In fine, le principal problème, celui dont tous les autres découlent plus ou moins est celui de la disparition même de la notion de choix dans le débat public. Chaque politique, chaque ONG, chaque star qui ouvre la bouche explique que « il faut » consacrer plus de moyens à sa cause. Il faut des moyens pour les femmes battues, pour la faim en Afrique, pour les autistes en France, pour le logement étudiant, pour la lutte contre le réchauffement climatique, pour le bio dans les cantines scolaires, pour le développement des énergies renouvelables, pour le tri des déchets. Mais sauf à supposer que ces investissements relancent la croissance – et on voit mal en quoi le bio dans les cantines par exemple ou les soins aux handicapés aurait cet effet – ou qu’il y ait des richesses inutilisées quelque part, ces moyens doivent bien être soustraits à d’autres activités. Il ne s’agit pas ici d’argent – car de l’argent, on peut toujours en imprimer – mais de richesses réelles, c’est-à-dire des biens matériels. Pour s’occuper des autistes, il faut des heures de travail de personnel qualifié. Pour trier des déchets, il faut des poubelles et des camions de ramassage. Et ces richesses, contrairement à l’argent, ne peuvent pas être fabriquées à la demande.

Or, personne ne remarque ce paradoxe. Tout le monde explique ce qu’il faudrait faire comme programme nouveau, personne ne détaille ce qu’on abandonne pour équilibrer la balance. En pratique, on fonctionne comme l’enfant qui devant la vitrine du magasin de jouets détaille à ses parents ce qu’il voudrait, sans se poser la question de la contrepartie. Monsieur le Maire veut du bio dans les cantines scolaires, mais pour payer la différence, qu’est-ce qu’on fait ? Augmenter le tarif ? Ce serait impopulaire. Alors on va décider qu’au lieu de réparer le toit de l’école tous les dix ans, on le fera tous les vingt ans. Et si ça fuit, ça se verra lors du prochain mandat municipal, et pas avant.

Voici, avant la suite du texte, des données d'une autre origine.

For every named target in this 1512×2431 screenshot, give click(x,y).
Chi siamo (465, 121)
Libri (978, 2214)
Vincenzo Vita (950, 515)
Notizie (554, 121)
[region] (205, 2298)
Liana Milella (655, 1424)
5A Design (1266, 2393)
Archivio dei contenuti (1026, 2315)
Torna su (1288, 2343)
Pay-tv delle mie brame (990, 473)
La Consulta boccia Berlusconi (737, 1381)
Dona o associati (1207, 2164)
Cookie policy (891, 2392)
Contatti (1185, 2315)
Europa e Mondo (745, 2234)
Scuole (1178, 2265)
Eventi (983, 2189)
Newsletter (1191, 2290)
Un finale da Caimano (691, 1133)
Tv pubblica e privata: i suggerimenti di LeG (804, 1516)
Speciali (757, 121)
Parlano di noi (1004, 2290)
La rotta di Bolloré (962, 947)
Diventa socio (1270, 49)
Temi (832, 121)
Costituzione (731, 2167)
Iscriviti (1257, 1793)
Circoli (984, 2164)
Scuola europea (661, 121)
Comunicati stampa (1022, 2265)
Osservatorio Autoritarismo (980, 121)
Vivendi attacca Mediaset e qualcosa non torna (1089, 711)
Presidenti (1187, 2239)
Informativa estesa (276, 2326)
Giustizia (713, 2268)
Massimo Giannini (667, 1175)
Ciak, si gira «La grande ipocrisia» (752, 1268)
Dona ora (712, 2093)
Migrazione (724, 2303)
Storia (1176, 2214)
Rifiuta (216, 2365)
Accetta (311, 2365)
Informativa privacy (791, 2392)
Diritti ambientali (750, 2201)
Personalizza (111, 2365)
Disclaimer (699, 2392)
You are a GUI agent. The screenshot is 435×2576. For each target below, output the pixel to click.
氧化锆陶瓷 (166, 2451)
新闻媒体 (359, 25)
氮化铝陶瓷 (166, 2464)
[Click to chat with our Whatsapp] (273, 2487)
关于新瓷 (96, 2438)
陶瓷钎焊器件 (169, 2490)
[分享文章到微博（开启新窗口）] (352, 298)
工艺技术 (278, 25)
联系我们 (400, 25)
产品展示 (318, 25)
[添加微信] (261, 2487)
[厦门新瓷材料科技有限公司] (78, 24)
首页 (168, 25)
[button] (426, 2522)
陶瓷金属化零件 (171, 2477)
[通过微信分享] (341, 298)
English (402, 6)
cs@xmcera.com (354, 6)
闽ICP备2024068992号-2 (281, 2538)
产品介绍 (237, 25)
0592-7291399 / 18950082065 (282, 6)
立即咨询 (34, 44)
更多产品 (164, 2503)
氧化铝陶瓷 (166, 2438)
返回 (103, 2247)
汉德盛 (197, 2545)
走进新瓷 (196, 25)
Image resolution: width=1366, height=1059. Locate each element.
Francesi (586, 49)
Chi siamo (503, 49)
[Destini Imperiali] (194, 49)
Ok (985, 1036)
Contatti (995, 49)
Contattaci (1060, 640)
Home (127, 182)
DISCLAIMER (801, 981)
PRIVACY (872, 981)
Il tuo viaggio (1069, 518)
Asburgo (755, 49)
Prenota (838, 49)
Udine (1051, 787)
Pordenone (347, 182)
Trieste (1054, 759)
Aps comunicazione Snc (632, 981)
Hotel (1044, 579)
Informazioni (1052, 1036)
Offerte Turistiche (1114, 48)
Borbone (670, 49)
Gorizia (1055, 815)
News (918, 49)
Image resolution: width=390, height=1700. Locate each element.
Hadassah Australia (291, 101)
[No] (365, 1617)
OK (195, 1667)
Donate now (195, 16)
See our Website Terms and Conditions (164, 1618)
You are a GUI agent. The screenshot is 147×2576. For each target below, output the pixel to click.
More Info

Cette logique conduit à empiler des règlementations et des dispositifs – c’est cela qui permet aux politiques d’exister – en faisant le choix implicite de laisser dépérir le reste. Et comme ce choix est implicite, il n’est jamais véritablement débattu et accepté par la population, et touche préférentiellement les secteurs invisibles, même lorsqu’ils sont essentiels pour l’avenir, comme la recherche. Et on ne le découvre en fait que lorsque ses effets se font sentir, et à ce moment-là il est souvent trop tard pour réagir.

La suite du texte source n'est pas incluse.